Prior to his military service, Paul worked as a pharmacist apprentice for the Bunker Hill Drug Company in Charlestown. After returning from the Navy, Paul used his GI Bill to further his education and earned a degree from the New England College of Pharmacy (which later became part of Northeastern University). He went on to have a long and rewarding career in pharmacy that he approached with hard work, integrity and compassion at all times.
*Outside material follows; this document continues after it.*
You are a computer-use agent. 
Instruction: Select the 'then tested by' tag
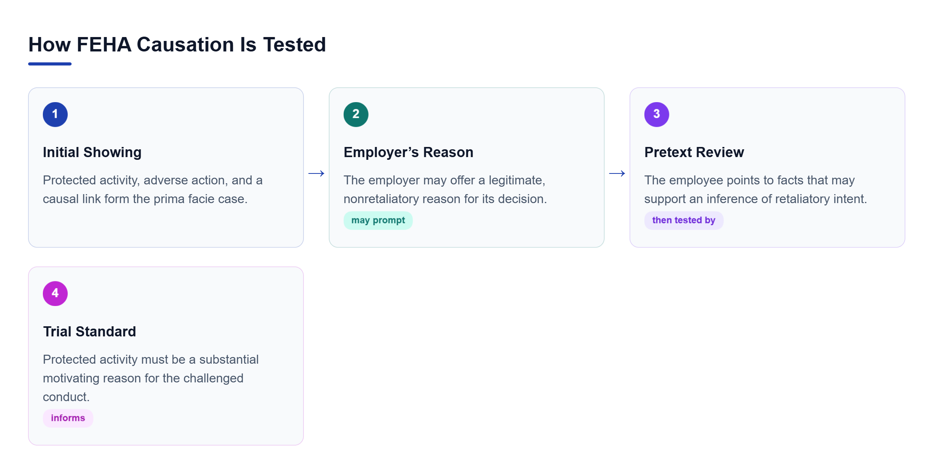pyautogui.click(x=684, y=220)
In 1967, Paul and Ruth opened their first drug store, The Village Apothecary in Billerica, MA. A legacy was born. The Village Apothecary was a “true, old fashioned family business,” run with a huge family atmosphere and everyone was involved. For both family and friends alike, if you needed a job, Paul was quick to put you to work. He worked hard and was always professional. He also had a heart of gold and would go over and above for his customers. Paul was known to show up at a customer’s home to deliver in all kinds of weather, run an account “on the cuff” if needed, and do whatever he could to help them through a rough patch with kindness and trust. He knew most of his customers on a first name basis and they referred to him as “Doc.” Paul made everyone feel as though they were the most important person in the store. In the mid-1980’s, Paul and Ruth decided to expand their venture when their son, Chris, joined his father’s profession. They opened The Village Apothecary II in their beloved hometown of Wilmington and the legacy grew. Paul eventually retired from the stores after more than 30 successful years and went on to work at the Veteran’s Hospital in Bedford, MA.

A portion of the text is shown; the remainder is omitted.